Summary of threats to water quality for March 2023 - 25 threats in total

Water quality

Traditionally, lower temperatures in autumn reduce the likelihood of water quality issues in the Basin as water temperature cools. The recent high flows have resulted in an increase of the risk of low dissolved oxygen across several areas in the southern Basin.

The Murray–Darling Basin Authority and state authorities monitor water quality across the Basin year-round. For more information on water quality and a map of threats, see the water quality page of our website.

Summary of key water quality issues

  • Hypoxic blackwater: Current high flows and flooding is interacting with organic matter and carbon on the floodplains, increasing the risk of hypoxic blackwater events in the southern Basin.
  • Low dissolved oxygen: In some systems, dissolved oxygen levels are falling due to flooding. At present these levels generally remain above critical ecological thresholds.
  • Blue-green algae: : There is currently a low risk of blue-green algae, however conditions have the potential to change rapidly. For the latest information on blue-green algae alerts, contact the relevant state government contacts via the Getting information about current algal blooms page of our website.

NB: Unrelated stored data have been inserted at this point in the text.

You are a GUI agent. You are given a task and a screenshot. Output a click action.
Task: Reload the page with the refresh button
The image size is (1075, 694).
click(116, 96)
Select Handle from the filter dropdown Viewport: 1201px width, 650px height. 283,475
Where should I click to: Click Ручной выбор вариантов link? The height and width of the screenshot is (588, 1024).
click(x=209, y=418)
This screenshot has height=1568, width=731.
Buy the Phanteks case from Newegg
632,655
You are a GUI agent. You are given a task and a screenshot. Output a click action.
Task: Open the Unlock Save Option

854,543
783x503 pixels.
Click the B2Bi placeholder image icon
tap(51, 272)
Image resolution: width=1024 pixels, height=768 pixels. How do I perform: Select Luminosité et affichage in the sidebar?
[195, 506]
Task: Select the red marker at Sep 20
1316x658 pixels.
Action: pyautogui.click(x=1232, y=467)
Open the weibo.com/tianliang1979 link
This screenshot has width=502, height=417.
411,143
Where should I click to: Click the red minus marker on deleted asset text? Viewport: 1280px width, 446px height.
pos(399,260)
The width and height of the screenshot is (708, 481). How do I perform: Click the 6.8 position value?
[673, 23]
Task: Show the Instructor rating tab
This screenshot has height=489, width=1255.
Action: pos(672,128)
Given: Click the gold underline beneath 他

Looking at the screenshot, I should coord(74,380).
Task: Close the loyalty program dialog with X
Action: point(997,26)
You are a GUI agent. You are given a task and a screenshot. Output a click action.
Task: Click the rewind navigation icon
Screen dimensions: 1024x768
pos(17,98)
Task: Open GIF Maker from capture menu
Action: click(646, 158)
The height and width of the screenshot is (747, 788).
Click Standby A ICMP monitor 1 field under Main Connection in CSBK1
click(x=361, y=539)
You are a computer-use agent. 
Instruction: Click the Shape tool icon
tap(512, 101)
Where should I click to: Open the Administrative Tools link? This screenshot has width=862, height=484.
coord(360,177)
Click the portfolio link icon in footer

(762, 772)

Spotlight - One of the southern Basin’s wettest years delivers strong water availability

The southern Murray–Darling Basin tracked some of its highest rainfall and inflow totals on record in the tail end of 2022, according to the MDBA’s update to the 2022-23 Annual Operating Outlook.

The update details how the Murray–Darling Basin Authority may run the River Murray under a range of possible climate and rainfall scenarios, to help water users and river managers with future planning. Normally released before Christmas, the update was delayed until the main River Murray flood peak had passed. 

MDBA Executive Director of River Management, Andrew Reynolds, said the report highlighted the widespread rain and flooding that has dominated the 2022 water year.

“The volume of water flowing into the River Murray system in November and December was the largest recorded in 127 years,” Mr Reynolds said.

“This followed record-breaking rainfall in many southern Basin communities, particularly between August and December. 

"It is heartening to see the Murray River system positioned to provide strong water availability for communities and the environment well into 2023-24.

“This also means it is unlikely the MDBA will need to draw water from the Menindee Lakes into the Murray system anytime soon.”

Mr Reynolds said parts the Murray were expected to return to regulated conditions in the coming months if conditions remained relatively dry, however, water storages in the Murray River system remained at very high levels for this time of year, with Dartmouth Dam and Hume Dam virtually full and the Menindee Lakes above 100 percent.